Called to Broadway

By Chandra Harris-McCray

Laura Beth Wells follows her dream to a role in Spider-Man

The hubbub of Times Square intensifies as the rain dances on the sidewalks during the mild June of 2009. Laura Beth Wells is partially huddled under an awning while she hands out discount fliers to passersby.

A mother takes one of the fliers that will earn Wells $8 if it’s used to purchase show tickets. “See, that’s why you stay in school,” the woman told her toddler daughter while sternly holding the circular in the child’s face. Little did the stranger know that she was snubbing a soon-to-be star. In just a few months, Wells would land her first role on Broadway.

Wells’ dream of being a stage actress started in Knoxville when she was a fourth-grader watching Peter Pan at the Clarence Brown Theatre on campus.

UT Knoxville was the only place she applied for college. “And I knew I would major in theater,” she says. She graduated in 1996 with a bachelor’s degree and went on to Kent State, where she earned a master’s of fine arts. She taught and performed for two years in the San Francisco area before taking the plunge and moving to New York City in 2002.

Wells and Spider-Man Co-star Patrick PageLanding a part in a Broadway play eluded Wells, and she settled for roles in regional gigs between many, many auditions. She briefly left New York to teach and act at Cornell and Syracuse universities before moving back to the Big Apple in 2006.

“I thought I had enough, but acting is like gambling — you just need one more audition,” she says.

While trying to land big roles, Wells became a professional job juggler — waitress, tour guide, usher, receptionist, sales clerk, telemarketer — to make ends meet.

“Except being a stripper,” she mocks, “I’ve done everything.”

Just when her parents were plotting an intervention after hearing their daughter cry over the demoralizing incident in Times Square, Broadway finally called.

“I have been cast in Spider-Man!” Wells shouted in the stairwell of a building where she was waiting to audition for Ragtime. This time she and her parents cried tears of joy. She got the part of Emily Osborn, wife of the madman scientist-turned-super villain Norman Osborn/Green Goblin, played by Patrick Paige.

Three weeks later, financial woes put a temporary halt to the production of Spider-Man: Turn Off the Dark. Backed by heavy hitters of the super-selling band U2, Bono and The Edge, in Wells’ mind, it was going to happen. It was just a matter of when. While waiting, she did regional productions in South Carolina, Connecticut and upstate New York.

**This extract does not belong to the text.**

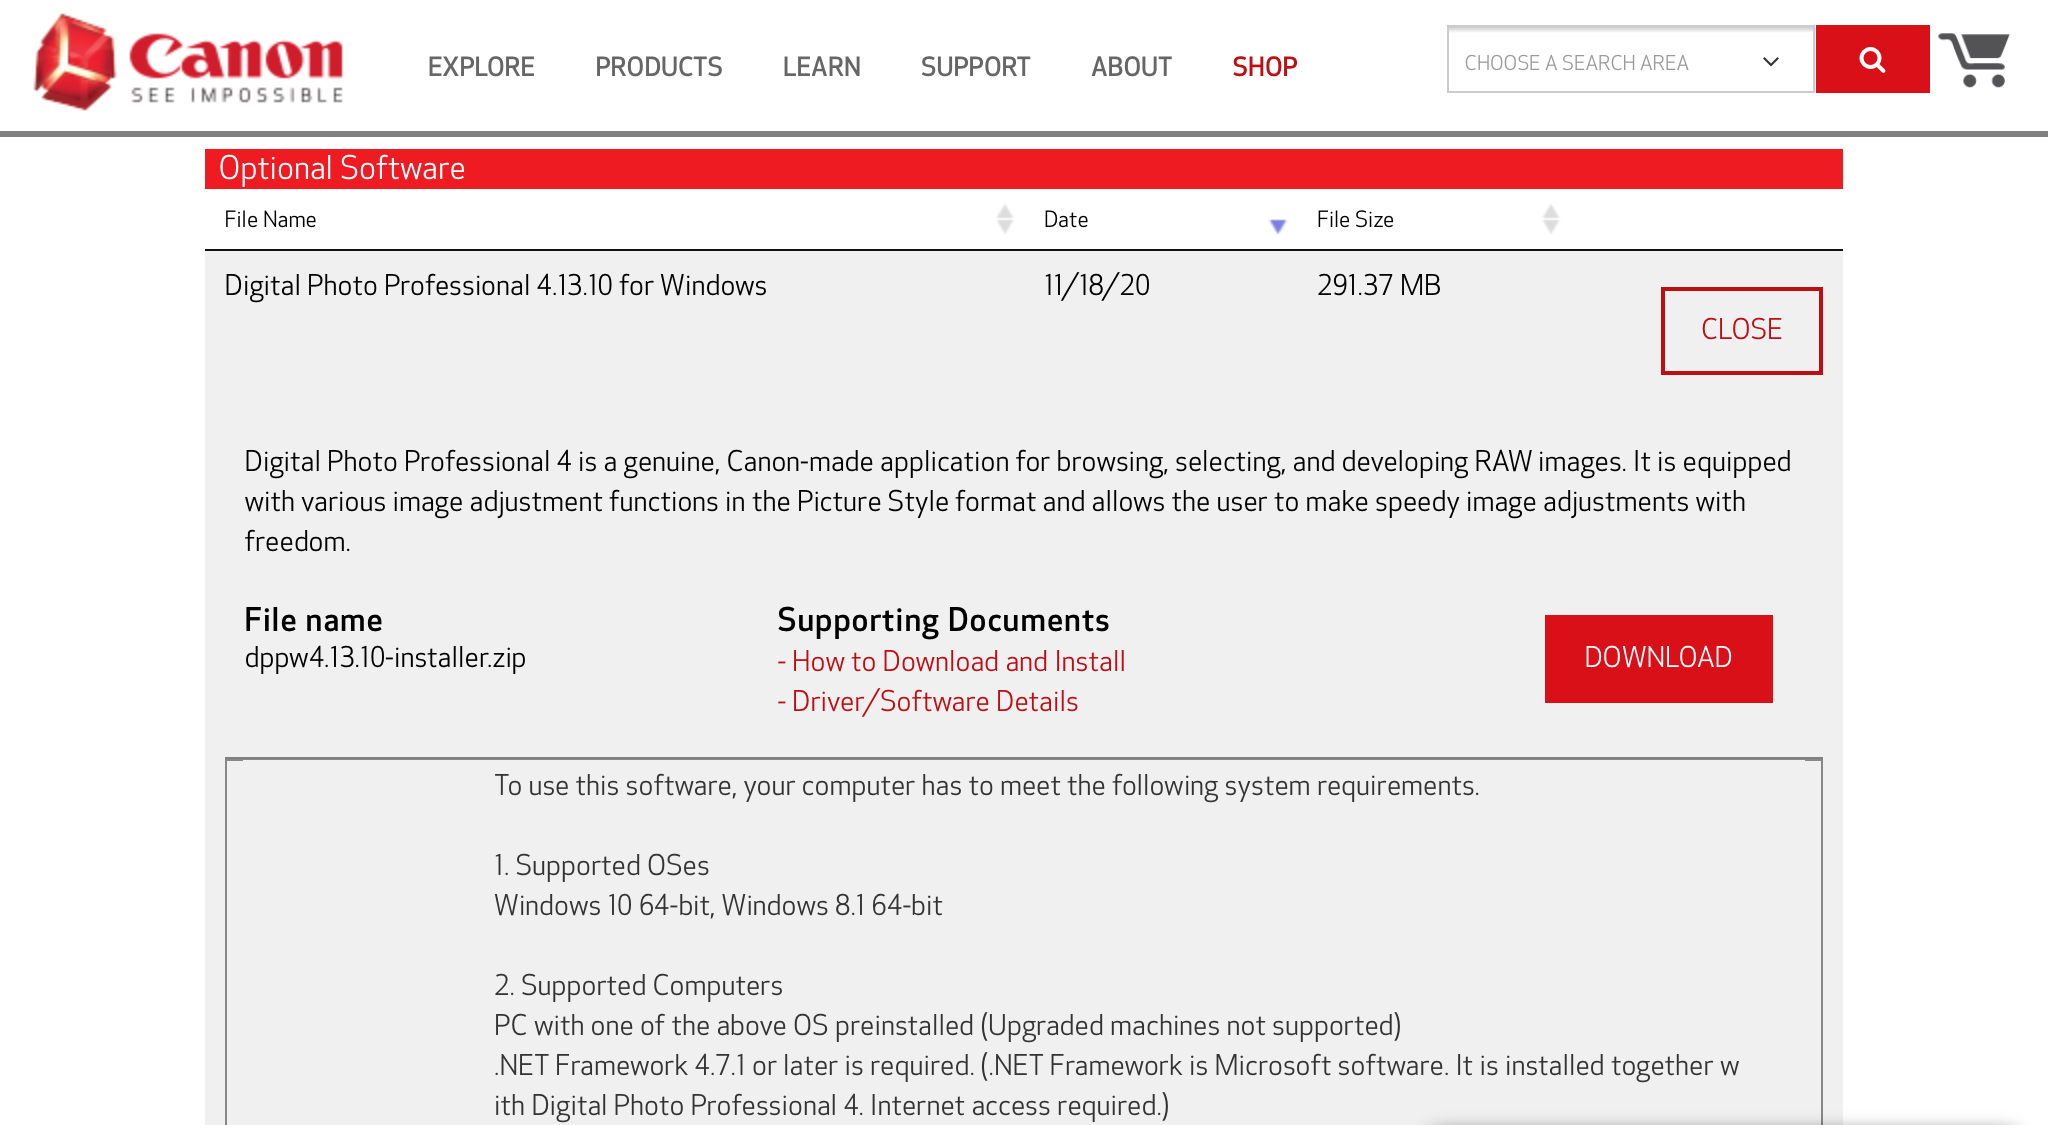Open the Learn menu

[x=821, y=67]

Nine months later in spring 2010, the show, billed as the most expensive Broadway production at more than $75 million, was back on. It was like reliving that lighting-in-a-bottle moment of the first call “that let me know that I had finally made it,” Wells says. The play opened in November 2010. She is currently on sabbatical for the birth of her first child — “who has already been in 190 productions in the womb,” she laughs — and will return to Foxwoods Theatre later this summer.

“We may just have another star on our hands,” says Vickie Wells (Knoxville ’73), referring to her daughter’s acting talent and her son-in-law’s voice as a Metropolitan Opera singer.

“I joke that all I need to put on my resume for the rest of my career is, ‘I can handle it — I was in Spider-Man.’”“The stage has always been my home. I finally have a stable job doing what I always dreamed of doing,” Wells says, somewhat in disbelief. “This is my Broadway debut. I joke that all I need to put on my resume for the rest of my career is, ‘I can handle it — I was in Spider-Man.’”

It’s an opportunity she’s been preparing for since she was 5.

The raised hearth of the brick fireplace in her childhood home in Farragut was her stage “and her audience was dozens of stuffed animals, with her dad playing everything from the fairy godmother to the king,” says Vickie Wells, laughing.

“She read everything and loved bringing it all to life,” says her father, Buddy Wells (Knoxville ’72, ’82), a retired social studies teacher who has acted in a number of productions with Clarence Brown Theatre, Tennessee Valley Players and Oak Ridge Playhouse.

“It was a family affair — her dad was oftentimes in plays with her, and I was helping behind the scenes,” says Vickie Wells, a retired high-school theater teacher.

Since her first performance in Clarence Brown’s The King and I at 9, “she poured every ounce of her heart and soul into it. She’s missed a lot of birthday parties and gave up trick-or-treating. She sacrificed so much,” her mother says.

Just as they cheered her on then, Wells’ parents are still her biggest fans. They make the 11-hour trek to New York City a couple times a year, and Spider-Man is almost always on the agenda, even though they’ve seen it six times.

“It never gets old,” Buddy Wells says. “Seeing her on stage still gives me goose bumps.”

Her mother adds, “And the tears still come.”